North Chicago officials recently certified to the state comptroller that the city is unable to fully pay its required contribution, triggering a pension law obligating the comptroller to commence intercepting the city’s revenues on behalf of the pension fund.
Wirepoints adds Abdon Pallasch, a spokesman for the state comptroller’s office, confirmed the office recently “received the certification of delinquency in the amount of $863,677 from North Chicago Firefighters Pension Fund.”
As of April 9, the office said it had withheld a total of $338,642.87.
The situation sadly resembles the one recently uncovered in Harvey, where the interception of nearly $1.5 million by the comptroller led to a bloodbath that culminated in the layoffs of at least 40 public safety workers so the city could manage to keep fundamental operations afloat.
In Harvey, the courts have now put the matter on temporary hold.

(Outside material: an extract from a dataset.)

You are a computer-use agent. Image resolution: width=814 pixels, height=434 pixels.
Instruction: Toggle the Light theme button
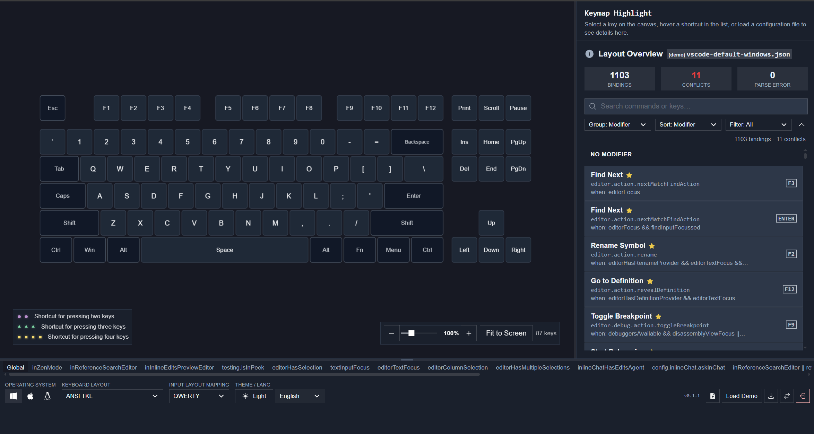pos(254,396)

The two municipalities have long been viewed as some of the worst-funded systems in the state, with North Chicago’s police and fire pension plans having just a third of the funds on hand they are on the hook for.
The situation in Harvey is just a shade better, with police and fire funds just 49 percent and 20 percent funded, respectively, according to Wirepoints.
Overall, both cities are said to be more than $60 million in debt in unfunded pension liabilities.
As dismal as the situation may seem for the two cities, recent data shows they have more in common with almost every other community across the state than most would care to admit.
A recent Wirepoints report found that more than 400 of the state’s 651 public safety pension funds were underfunded in 2016. That shakes out to as many as 275 municipalities potentially having their tax revenues garnished, like Harvey and North Chicago.
And it all could be just the start.
“If lawmakers allow garnishments to continue, a wave of pension funds could demand that the state intercept their city’s revenues.” Wirepoints concluded. “That could lead to cash crunches in struggling municipalities, and result in pay cuts and layoffs for public sector union workers across the state.”
The trickle-down effect could have lawmakers’ further prioritizing pension plans over social services and health care concerns, particularly in some of the state’s most hard-pressed communities.